Why Hydraulic Throw-Out Bearings?
 
OK ... got a dumb question ... why hydraulic throw out bearings? It seems like something that would be prone to leak, and not in a good place either.

Are there some motor / bell housing / clutch / transmission combinations that require hydraulic TO bearings? Are there others that don't? Do all Cobras need hydraulic TO bearings?

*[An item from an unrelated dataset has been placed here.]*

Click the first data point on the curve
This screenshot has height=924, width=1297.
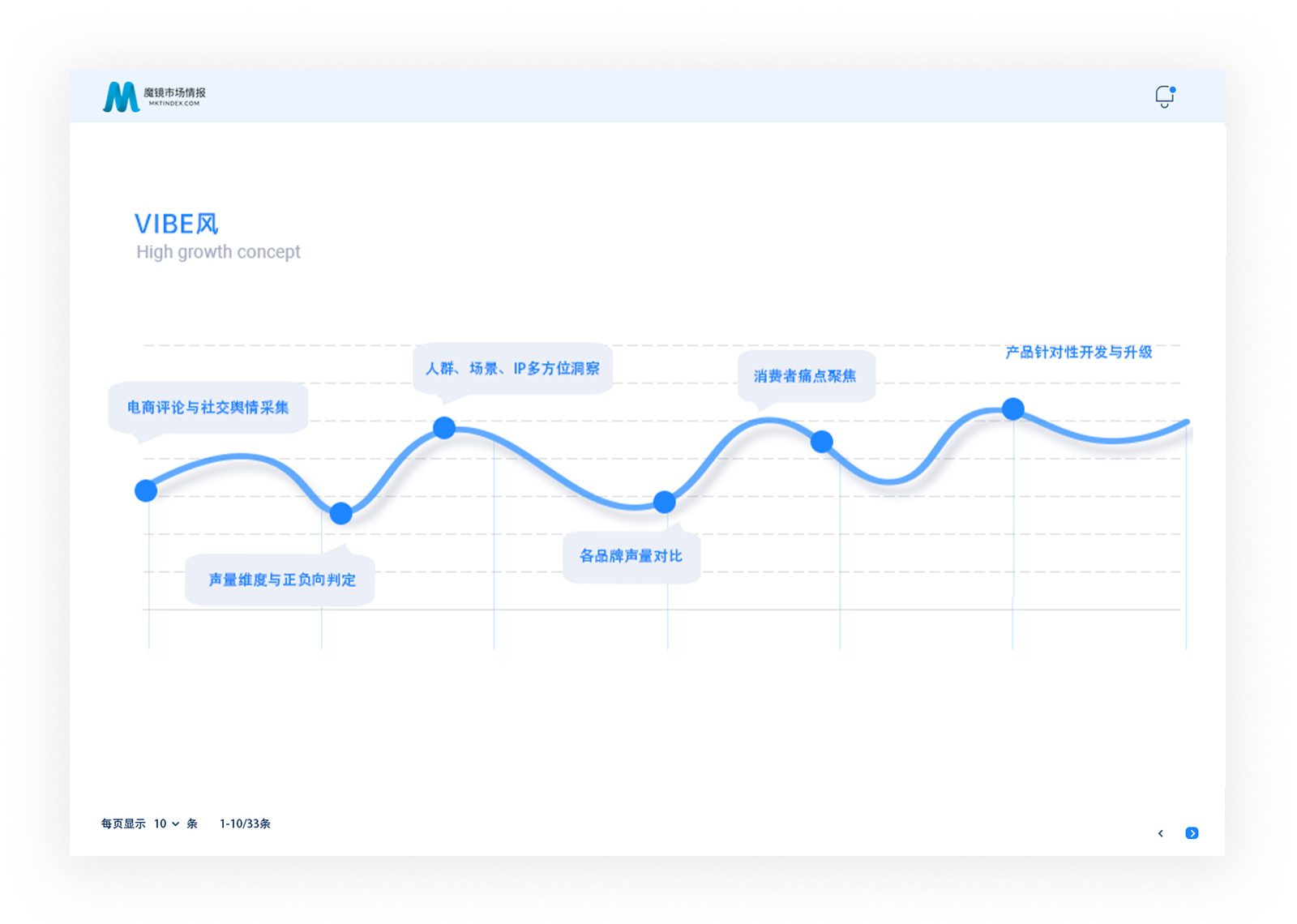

I am still somewhat new to this site and to be honest had never heard of a hydraulic TO bearings until recently.

Please advise ... thanks!


- Tim

Clois Harlan 09-20-2008 03:40 AM

Good morning Tim,

I wondered the same thing for awhile but I run a hydraulic throw out bearing in my 427 with a toploader transmission and I love it. The main reason I run one is space limitations for the release fork. Some of our kits are more confined than others and mine is one that probably has the most room for a release fork. I have had mine in place for over six years now and the only problems I had was with bleeding the clutch and that was my fault due to the thickness of my firewall. I was not allowing enough travel for the piston in my master cylinder. No leaks for over six years.

The other reason is effort to engage the clutch via your foot. The hydraulic throwout bearing makes it much easier to push in your clutch. Expensive little set up but I wouldn't have it any other way.

Clois Harlan

RICK LAKE 09-20-2008 03:47 AM

It's about choice and having room
 
tkb289 It's about choice in some cases. In others it's about having room. In my ERA I have the originial setup from them with a Master and slave cylinder for the clutch system. A modified clutch fork is used in my car with a Lakewood bellhousing. Depending on the size of the clutch, 12.0" - 7.5" single or multi plate setup, it's also about how much pressure needs to be applied to release and have the clutch engage. The new clutches that are coming out are having a softer pedal and hold power of 800HP. Twin disc is the way to go. It has to be setup right or you will have the same problems as any other clutch. Quartertime has a lighter bellhousing then Lakewood by 20 lbs. They are having the bellhousing certified for SFI at this time. There where problem with some of the older HTBearings with leaks that would soak the clutch assembly and cause slipping and a bad smell. To the best of my knowledge this is a problem of the pass. Bleeding the HTB is the only problem I have heard of. The mastercylinder bore needs to be able to supply the slave with enough fluid to disengage the disc from the pressure plate cleanly. Your Car should have a pedal limiter as to not over extend the bearing. You can blow out the seals if extended too far. Again another mess. IMO HTB is better with less moving parts, easier if running certain bell housings, it automaticly adjusts to the clutch. If setup right will last with no maintainence for many years of driving. If you go racing that's another story.:rolleyes: Rick L.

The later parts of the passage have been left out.